ABSTRACT
Introduction: The placenta is a temporary and unique organ that allows for the physical connection between a mother and fetus; this organ regulates the transport of gases and nutrients mediating the elimination of waste products contained in the fetal circulation. The placenta performs metabolic and excretion functions, on the basis of multiple enzymatic systems responsible for the oxidation, reduction, hydrolysis, and conjugation of xenobiotics. These mechanisms give the placenta a protective role that limits the fetal exposure to harmful compounds. During pregnancy, some diseases require uninterrupted treatment even if it is detrimental to the fetus. Drugs and other xenobiotics alter gene expression in the placenta with repercussions for the fetus and mother’s well-being.
Areas covered: This review provides a brief description of the human placental structure and function, the main drug and xenobiotic transporters and metabolizing enzymes, placenta-metabolized substrates, and alterations in gene expression that the exposure to xenobiotics may cause.

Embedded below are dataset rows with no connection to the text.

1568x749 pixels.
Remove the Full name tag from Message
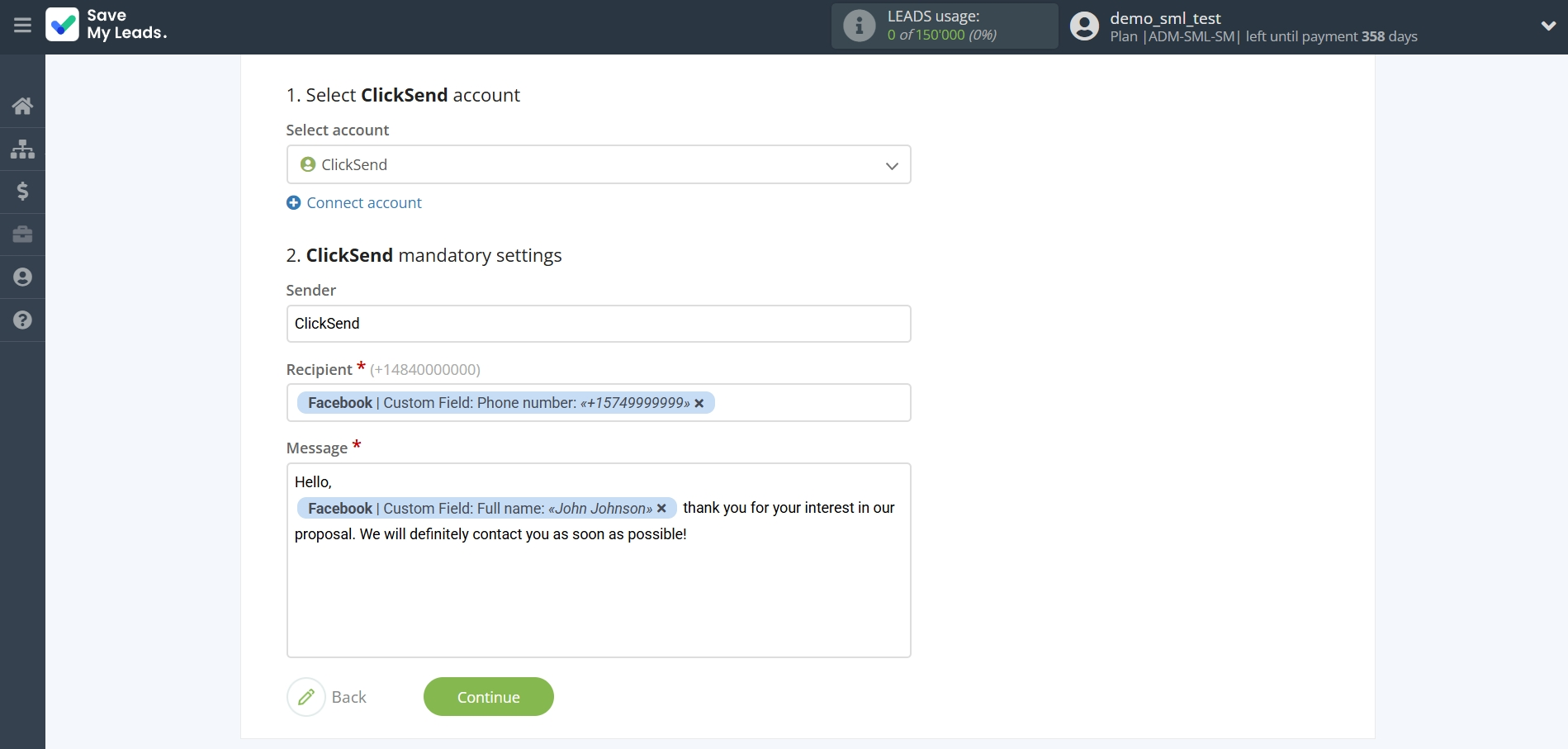pyautogui.click(x=661, y=509)
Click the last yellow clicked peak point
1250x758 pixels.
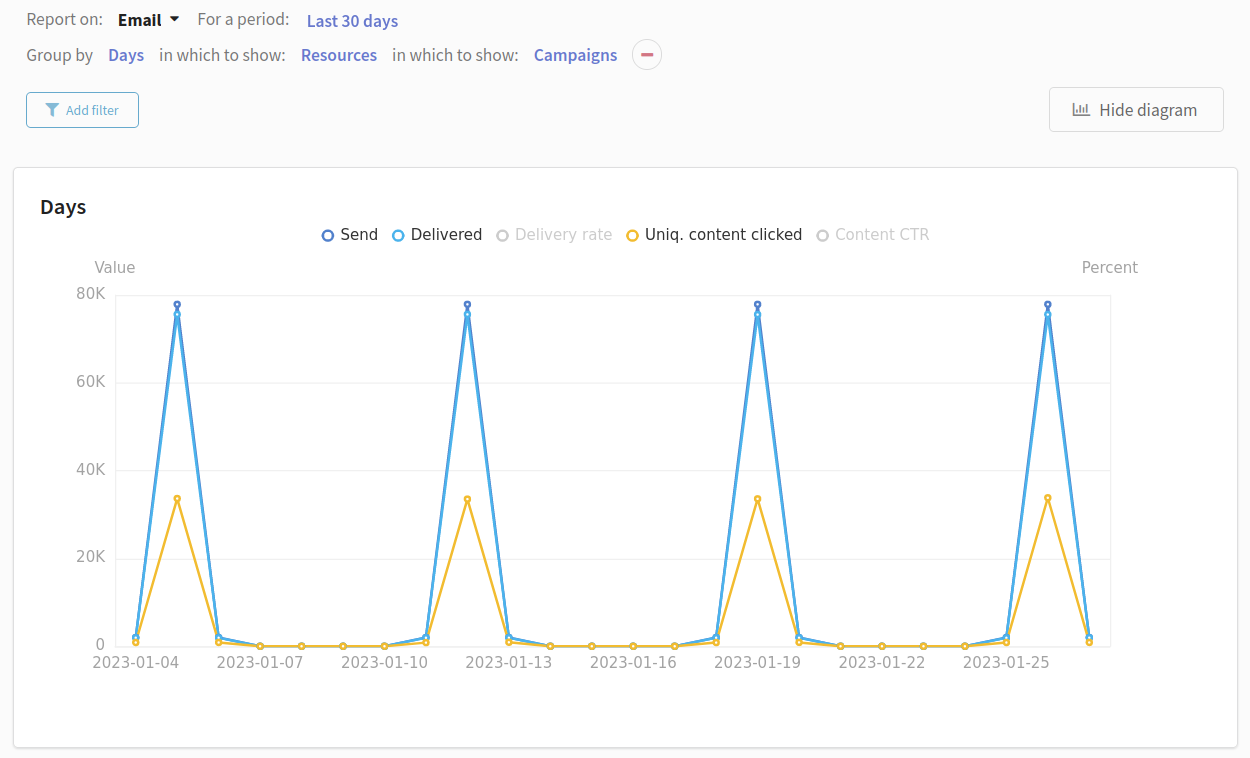(1048, 498)

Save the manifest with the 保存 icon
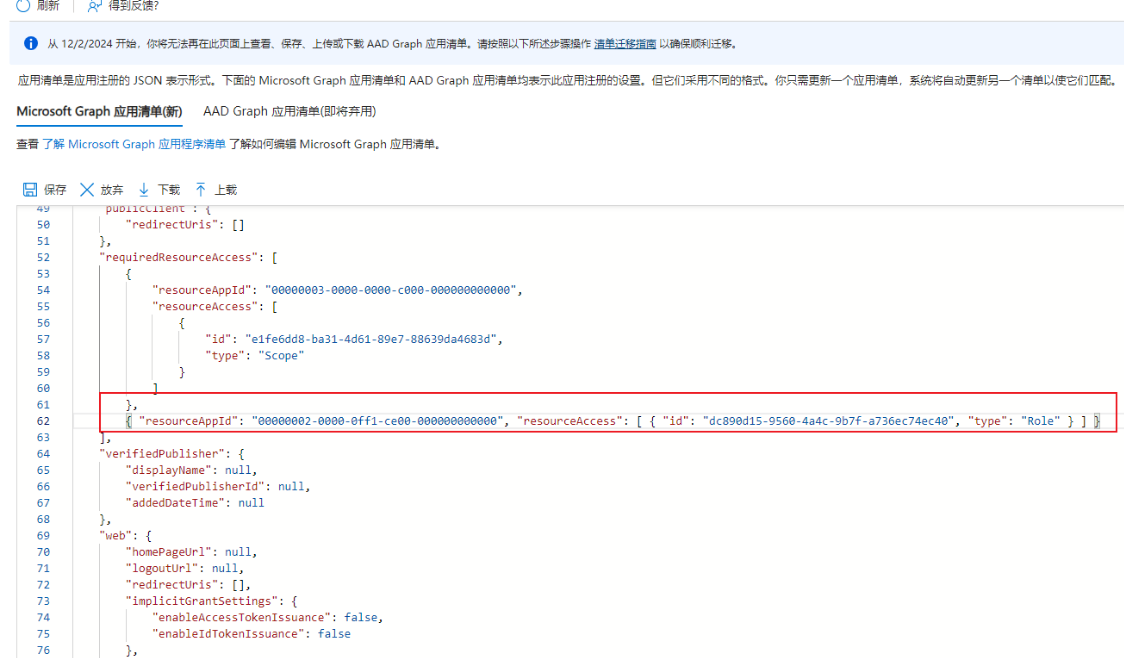point(29,190)
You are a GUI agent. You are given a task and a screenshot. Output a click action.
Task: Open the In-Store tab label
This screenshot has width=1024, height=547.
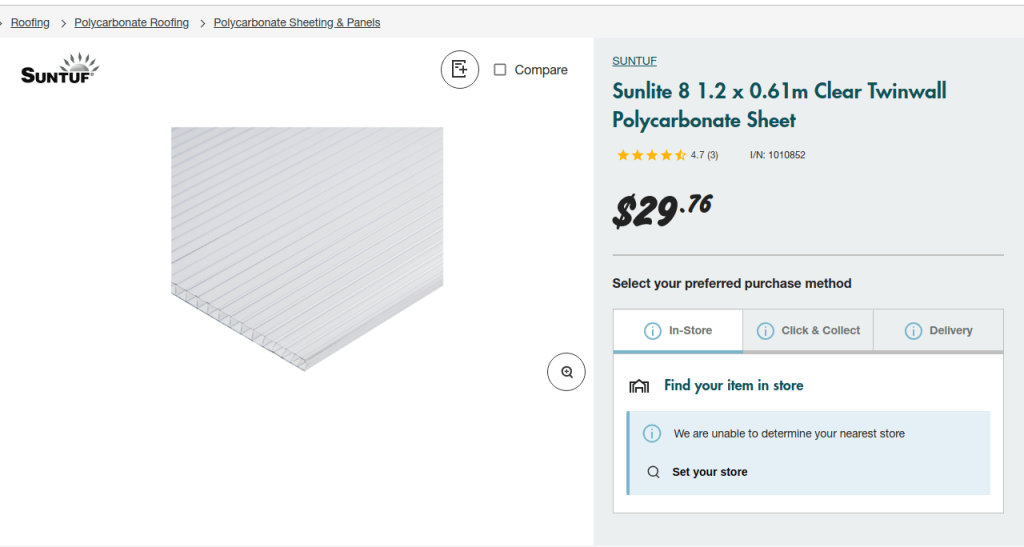[690, 331]
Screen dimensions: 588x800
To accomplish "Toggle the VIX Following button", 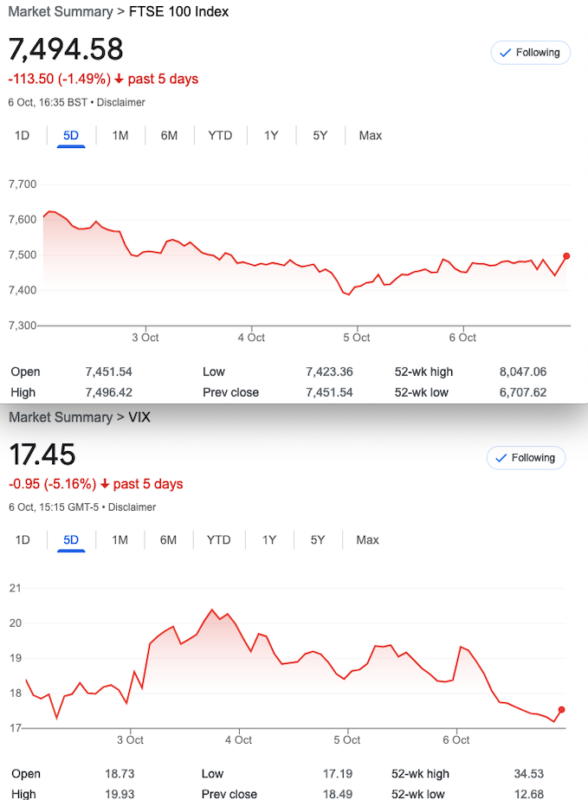I will [x=526, y=458].
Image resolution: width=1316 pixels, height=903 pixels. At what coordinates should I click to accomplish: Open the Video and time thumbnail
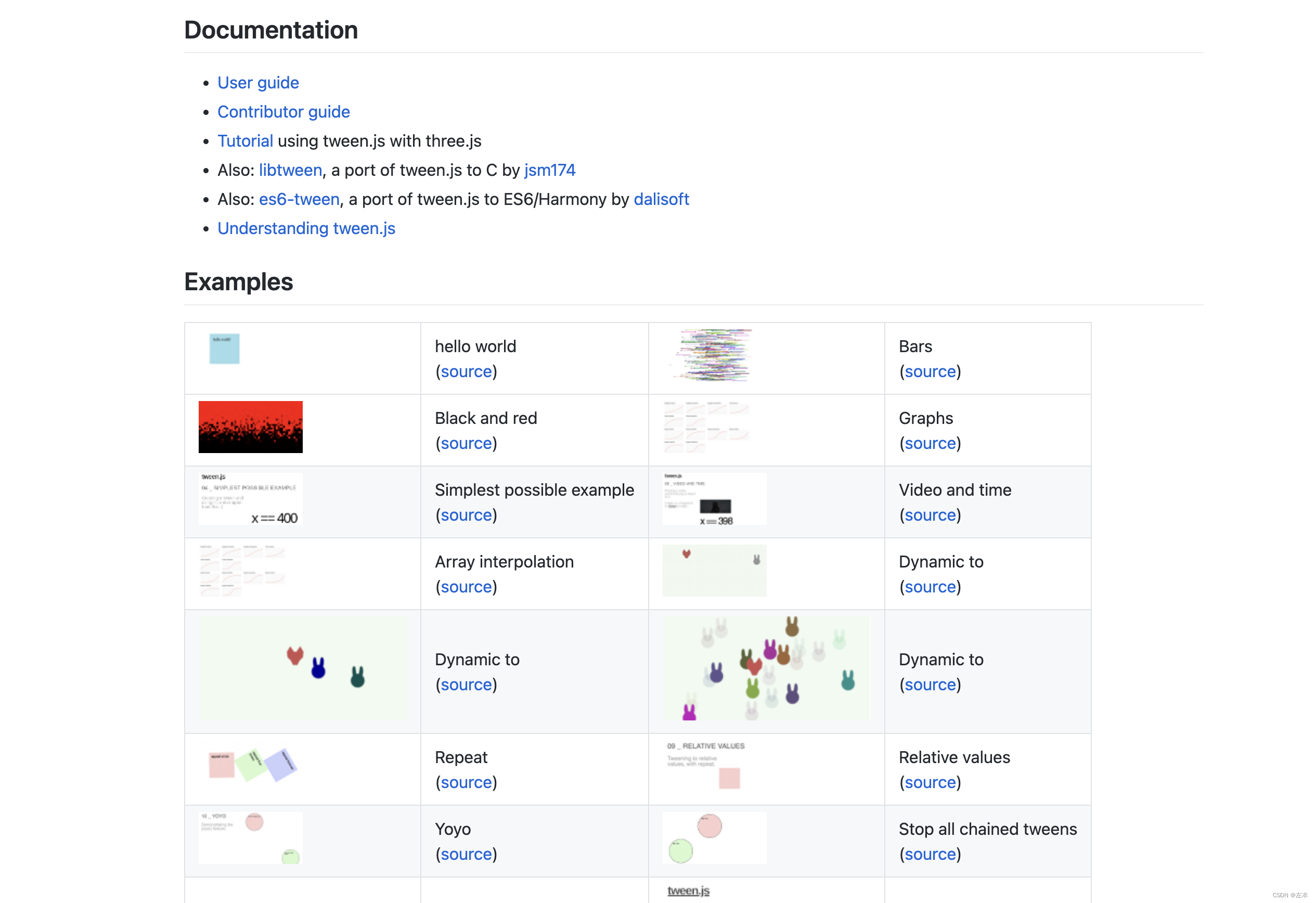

Expert opinion: Research should be focused on the identification and validation of biological markers for the assessment of the harmful effects of some drugs in pregnancy, including the evaluation of polymorphisms and methylation patterns in chorionic villous samples and/or amniotic fluid.
Article Highlights
The placenta expresses diverse xenobiotic-metabolizing enzymes (XMEs) involved in the regulation of maternal and fetal exposure to hormones, dietary compounds, drugs, and environmental chemicals through biotransformation and elimination. The number and amount of expressed XMEs varies depending on the period of gestation and maternal age and health status.
Apparently, all drugs cross the placenta and are metabolized by it to a certain extent through different mechanisms. Exposure to these substances can affect the expression of genes that encode XMEs and transporter proteins. Consequently, these alterations may provoke the deregulation of pregnancy and/or of fetal development.
Advances in new technologies are expected to improve the treatment of maternal and fetal diseases during pregnancy.
Declaration of Interest
The authors have no relevant affiliations or financial involvement with any organization or entity with a financial interest in or financial conflict with the subject matter or materials discussed in the manuscript. This includes employment, consultancies, honoraria, stock ownership or options, expert testimony, grants or patents received or pending, or royalties.
Reviewer Disclosures
Peer reviewers on this manuscript have no relevant financial or other relationships to disclose.